Personal information
- Nickname: The Scottish Rocket
- Nationality: Scottish
- Born: 12 October 1980 (age 45) Stirling, Scotland
- Education: Loughborough University San Diego State University
- Height: 1.52 m (5 ft 0 in)
- Spouse: Simon Marshall
- Website: www.lesleypaterson.com

Sport
- Country: Scotland/Great Britain

Medal record
Representing Great Britain
Women's triathlon
XTERRA Triathlon World Championships
| Gold medal – first place | 2018 | Elite |
| Gold medal – first place | 2012 | Elite |
| Gold medal – first place | 2011 | Elite |
| Silver medal – second place | 2019 | Elite |
| Silver medal – second place | 2015 | Elite |
| Silver medal – second place | 2013 | Elite |
| Silver medal – second place | 2009 | Elite |
ITU Cross Triathlon World Championships
| Gold medal – first place | 2018 | Elite |
| Gold medal – first place | 2012 | Elite |
| Silver medal – second place | 2013 | Elite |
Women's duathlon
ITU Duathlon World Championships
| Silver medal – second place | 2000 | Junior |
| Bronze medal – third place | 1998 | Junior |

= Lesley Paterson =

Scottish triathlete and screenwriter

Lesley Paterson (born 12 October 1980) is a Scottish triathlete, author, screenwriter and film producer.

She won the 2011, 2012 and 2018 XTERRA Triathlon World Championships as well as the 2012 and 2018 editions of the World Triathlon Cross Championships.

She co-wrote, with Ian Stokell, a screenplay based on the anti-war novel All Quiet on the Western Front by Erich Maria Remarque, and in 2006 acquired an option on the film rights for the book. It was eventually produced as the 2022 epic film of the same name, distributed by Netflix. Paterson won the 2022 BAFTA Award for Best Adapted Screenplay, sharing it with Stokell and director Edward Berger.

==Early life and education==
Paterson was born and grew up in Stirling, Scotland, the youngest of four children. Her father was a surveyor, and her mother a hotel manager. At the age of seven she began playing rugby in a boys' team at Stirling County Rugby Club — the only girl in the club among 250 boys. She also attended ballet classes. When no longer allowed to play rugby with boys, she began fell running. Her father, Alistair, introduced her to triathlon after helping to start Stirling Triathlon Club.

____

Reproduce the passage of the Lesley Paterson profile starting at "Scottish triathlete and" and ending at "Triathlon Cross Championships.", with no changes.

EXERCISE DATA:
____

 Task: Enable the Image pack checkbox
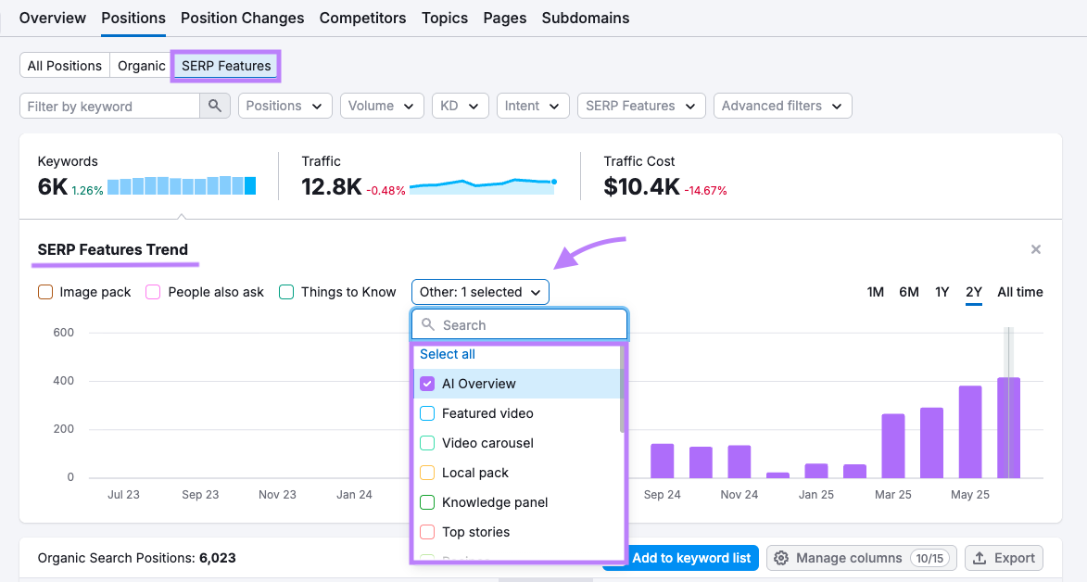click(x=44, y=291)
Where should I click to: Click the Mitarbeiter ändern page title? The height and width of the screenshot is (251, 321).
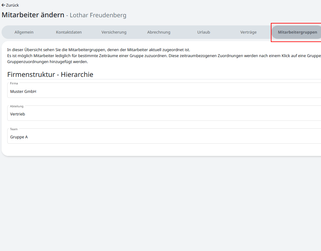(x=33, y=15)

____

TASK RESULT:
Scottish triathlete and screenwriter

Lesley Paterson (born 12 October 1980) is a Scottish triathlete, author, screenwriter and film producer.

She won the 2011, 2012 and 2018 XTERRA Triathlon World Championships as well as the 2012 and 2018 editions of the World Triathlon Cross Championships.